The last form makes the behavior explicit. If the signs of x and y are the same, the result is positive, and if the signs of x and y are different, the result is negative. The magnitude is the lesser of x and y.

For example, these data sets have the same σ1
{(1,1), (2,2), (3,3)} and
{(1,1), (2,2), (3,99)}.

Which suggests that standardizing the data may be beneficial.

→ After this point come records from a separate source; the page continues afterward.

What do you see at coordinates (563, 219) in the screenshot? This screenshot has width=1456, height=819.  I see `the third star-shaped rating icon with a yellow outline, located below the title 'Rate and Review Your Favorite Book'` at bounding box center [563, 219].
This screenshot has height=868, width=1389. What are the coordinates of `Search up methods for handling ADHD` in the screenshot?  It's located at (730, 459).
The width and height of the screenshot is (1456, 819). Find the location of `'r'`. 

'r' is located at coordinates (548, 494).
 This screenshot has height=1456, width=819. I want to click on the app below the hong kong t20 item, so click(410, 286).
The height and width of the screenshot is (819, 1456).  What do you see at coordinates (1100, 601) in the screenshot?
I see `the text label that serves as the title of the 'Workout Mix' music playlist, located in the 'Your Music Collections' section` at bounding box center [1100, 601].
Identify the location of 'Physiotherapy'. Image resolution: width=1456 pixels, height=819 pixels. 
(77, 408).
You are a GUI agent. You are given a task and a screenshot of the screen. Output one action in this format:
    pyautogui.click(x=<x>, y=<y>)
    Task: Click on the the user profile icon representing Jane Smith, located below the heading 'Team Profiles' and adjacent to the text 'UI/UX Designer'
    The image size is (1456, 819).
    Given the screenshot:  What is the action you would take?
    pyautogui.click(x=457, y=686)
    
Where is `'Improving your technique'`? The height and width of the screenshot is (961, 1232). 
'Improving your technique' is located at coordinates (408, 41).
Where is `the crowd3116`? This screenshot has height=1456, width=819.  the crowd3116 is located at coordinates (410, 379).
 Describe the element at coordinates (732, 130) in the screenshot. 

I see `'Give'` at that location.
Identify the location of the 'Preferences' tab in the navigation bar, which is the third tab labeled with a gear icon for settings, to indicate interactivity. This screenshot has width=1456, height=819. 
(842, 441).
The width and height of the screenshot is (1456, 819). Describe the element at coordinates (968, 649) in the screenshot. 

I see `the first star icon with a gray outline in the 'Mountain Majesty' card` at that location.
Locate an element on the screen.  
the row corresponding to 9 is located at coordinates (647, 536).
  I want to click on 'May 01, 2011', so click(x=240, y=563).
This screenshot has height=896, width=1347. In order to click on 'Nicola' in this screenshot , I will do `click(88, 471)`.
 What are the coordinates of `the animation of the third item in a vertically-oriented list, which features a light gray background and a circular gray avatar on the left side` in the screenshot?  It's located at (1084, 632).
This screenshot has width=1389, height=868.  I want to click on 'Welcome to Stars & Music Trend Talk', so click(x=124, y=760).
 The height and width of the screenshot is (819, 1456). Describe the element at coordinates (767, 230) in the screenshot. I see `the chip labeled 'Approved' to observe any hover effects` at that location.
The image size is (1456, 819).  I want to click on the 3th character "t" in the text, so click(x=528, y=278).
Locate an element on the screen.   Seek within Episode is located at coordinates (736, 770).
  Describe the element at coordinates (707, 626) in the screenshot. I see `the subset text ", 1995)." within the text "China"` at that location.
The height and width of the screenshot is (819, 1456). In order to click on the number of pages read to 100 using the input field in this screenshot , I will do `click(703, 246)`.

Improper metric decompositions are valuable aids to building binary tree data structures. If the distance function is metric, the triangle inequality may be used to set bounds for which partitions must be searched to find the nearest neighbors of a query point. If a decomposition of the distance function is available, heuristics for searching the tree can be derived that are faster than exhaustive search, and more accurate than ignoring the metric violations. Decompositions for important non-metric distance functions such as the Edit Distance would be important developments. No general method for obtaining such decompositions is known at the present.

## Conclusion

The L1-norm codeviation is a robust statistic, but is not epecially useful. It has a surprising close relationship to fuzzy logic. It also provides insight into what causes non-metric distance functions to violate the triangle inequality.

## References

1. http://archive.ics.uci.edu/ml/datasets.html
2. G. Klir, B. Yuan, Fuzzy Sets and Fuzzy Logic, Prentice Hall, 1995.
3. T. M. Mitchell, Machine Learning, New Delhi: McGraw Hill Education, 2013. 
4. M. Eisen, P. Spellman, P. Brown, D. Botstein, "Cluster Analysis and display of genome-wide expression data," Proceedings of National Academy of Science, USA v.95 pp.14863-14868, 1998. cited in: 
5. Peter J. Rousseeuw and Katrien Van Driessen, "A Fast Algorithm for the Minimum Covariance Determinant Estimator," Revised version, 15 December 1998.
6. Julian Laub, Non-Metric Pairwise Proximity Data. Technical University of Berlin, 10 December 2004.
7. Sergios Theodoridis and Konstantinos Koutroumbas, Pattern Recognition, Third Edition, Academic Press/Elsevier, 2006.
8. Here the correlation distance is defined as 1-r.
Michiel de Hoon, Seiya Imoto, and Satoru Miyano. Users' manual for: The C Clustering Library for cDNA Microarray Data University of Tokyo, Institute of Medical Science, Human Genome Center, 27 December 2010.